◆ TEXT EXCERPT
------------------------------------------------------------------------

With the N2831 specification of forward the above constructor fails with the following quite reasonable code:

struct A {};

class U
{
    A a_;  // value_type is A
public:
    A get() {return a_;}
};

int main()
{
    U u;
    C<A> c(std::move(u));
}

test.cpp: In constructor 'C<T>::C(U&&, typename
          std::enable_if<(!
          std::is_lvalue_reference::value), void>::type*) [with
          U = U, T = A]':
test.cpp:40:   instantiated from here
test.cpp:18: error: no matching function for call to 'forward(A)'

In C's constructor, u.get() is returning an rvalue A which the N2831 forward<A> summarily rejects (case #7). This should be an identity operation (forward a non-const rvalue as a non-const rvalue). No other identity operations are rejected by N2831, including forwarding a const rvalue as a const rvalue.

------------------------------------------------------------------------

Return the part of the std::forward passage starting at "std::is_lvalue_reference::value), void>::type*) [with" and ending at "a const rvalue.", word for word. None of the material has any bearing on this.

------------------------------------------------------------------------

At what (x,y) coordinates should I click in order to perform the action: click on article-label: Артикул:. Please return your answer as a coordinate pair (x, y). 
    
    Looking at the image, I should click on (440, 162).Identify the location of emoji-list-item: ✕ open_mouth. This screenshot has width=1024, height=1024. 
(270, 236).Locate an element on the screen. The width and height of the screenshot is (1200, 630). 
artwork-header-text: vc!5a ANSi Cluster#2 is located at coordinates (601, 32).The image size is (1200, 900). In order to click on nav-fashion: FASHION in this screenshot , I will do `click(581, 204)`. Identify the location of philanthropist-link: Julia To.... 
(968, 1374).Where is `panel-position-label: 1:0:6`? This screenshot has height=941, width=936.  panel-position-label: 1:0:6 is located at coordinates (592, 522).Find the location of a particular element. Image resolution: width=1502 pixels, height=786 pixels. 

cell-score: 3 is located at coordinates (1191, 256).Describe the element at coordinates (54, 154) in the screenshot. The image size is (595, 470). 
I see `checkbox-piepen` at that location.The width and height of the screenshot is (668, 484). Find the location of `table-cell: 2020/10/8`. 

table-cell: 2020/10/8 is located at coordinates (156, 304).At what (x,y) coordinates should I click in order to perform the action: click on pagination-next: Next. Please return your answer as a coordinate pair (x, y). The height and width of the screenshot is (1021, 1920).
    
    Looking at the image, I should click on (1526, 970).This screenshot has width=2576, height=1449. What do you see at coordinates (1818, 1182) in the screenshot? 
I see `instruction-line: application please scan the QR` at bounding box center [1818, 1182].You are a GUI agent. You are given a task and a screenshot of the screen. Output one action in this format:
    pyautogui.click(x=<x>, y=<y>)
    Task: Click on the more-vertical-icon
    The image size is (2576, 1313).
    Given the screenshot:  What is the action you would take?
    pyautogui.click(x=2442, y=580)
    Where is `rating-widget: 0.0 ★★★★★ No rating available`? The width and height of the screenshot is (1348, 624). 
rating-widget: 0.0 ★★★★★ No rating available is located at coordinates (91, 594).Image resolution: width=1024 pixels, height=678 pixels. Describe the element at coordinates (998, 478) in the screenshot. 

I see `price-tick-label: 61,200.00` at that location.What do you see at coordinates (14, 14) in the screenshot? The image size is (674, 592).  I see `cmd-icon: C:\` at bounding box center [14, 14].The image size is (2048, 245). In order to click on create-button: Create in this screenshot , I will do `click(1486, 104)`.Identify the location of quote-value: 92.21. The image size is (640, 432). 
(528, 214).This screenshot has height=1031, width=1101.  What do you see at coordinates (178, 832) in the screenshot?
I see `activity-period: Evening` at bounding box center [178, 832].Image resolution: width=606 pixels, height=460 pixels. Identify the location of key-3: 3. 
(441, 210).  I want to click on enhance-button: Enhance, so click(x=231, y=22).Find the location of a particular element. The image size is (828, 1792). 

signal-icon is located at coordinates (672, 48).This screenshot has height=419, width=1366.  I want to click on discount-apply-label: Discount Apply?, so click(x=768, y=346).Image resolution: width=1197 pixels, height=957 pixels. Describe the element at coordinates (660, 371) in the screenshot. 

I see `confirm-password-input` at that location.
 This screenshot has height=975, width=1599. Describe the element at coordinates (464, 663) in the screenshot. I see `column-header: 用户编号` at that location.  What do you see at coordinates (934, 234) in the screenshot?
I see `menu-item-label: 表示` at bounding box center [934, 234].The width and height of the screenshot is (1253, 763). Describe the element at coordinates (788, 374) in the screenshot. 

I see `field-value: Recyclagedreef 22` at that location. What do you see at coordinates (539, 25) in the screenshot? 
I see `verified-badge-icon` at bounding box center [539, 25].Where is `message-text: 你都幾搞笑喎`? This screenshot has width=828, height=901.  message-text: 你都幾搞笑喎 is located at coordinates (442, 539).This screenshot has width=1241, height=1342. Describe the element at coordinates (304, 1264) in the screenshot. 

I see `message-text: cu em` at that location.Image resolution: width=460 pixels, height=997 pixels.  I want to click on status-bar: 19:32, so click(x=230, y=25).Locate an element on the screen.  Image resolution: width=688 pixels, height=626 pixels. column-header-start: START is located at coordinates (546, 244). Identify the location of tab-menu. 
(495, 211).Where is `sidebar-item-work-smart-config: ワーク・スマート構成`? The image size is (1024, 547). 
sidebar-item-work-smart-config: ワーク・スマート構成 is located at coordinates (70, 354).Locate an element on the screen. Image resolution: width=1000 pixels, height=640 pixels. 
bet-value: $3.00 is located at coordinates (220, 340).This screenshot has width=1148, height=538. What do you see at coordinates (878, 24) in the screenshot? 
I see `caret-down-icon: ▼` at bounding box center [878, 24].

------------------------------------------------------------------------

◆ RESPONSE FOR THIS EXERCISE
std::is_lvalue_reference::value), void>::type*) [with
          U = U, T = A]':
test.cpp:40:   instantiated from here
test.cpp:18: error: no matching function for call to 'forward(A)'

In C's constructor, u.get() is returning an rvalue A which the N2831 forward<A> summarily rejects (case #7). This should be an identity operation (forward a non-const rvalue as a non-const rvalue). No other identity operations are rejected by N2831, including forwarding a const rvalue as a const rvalue.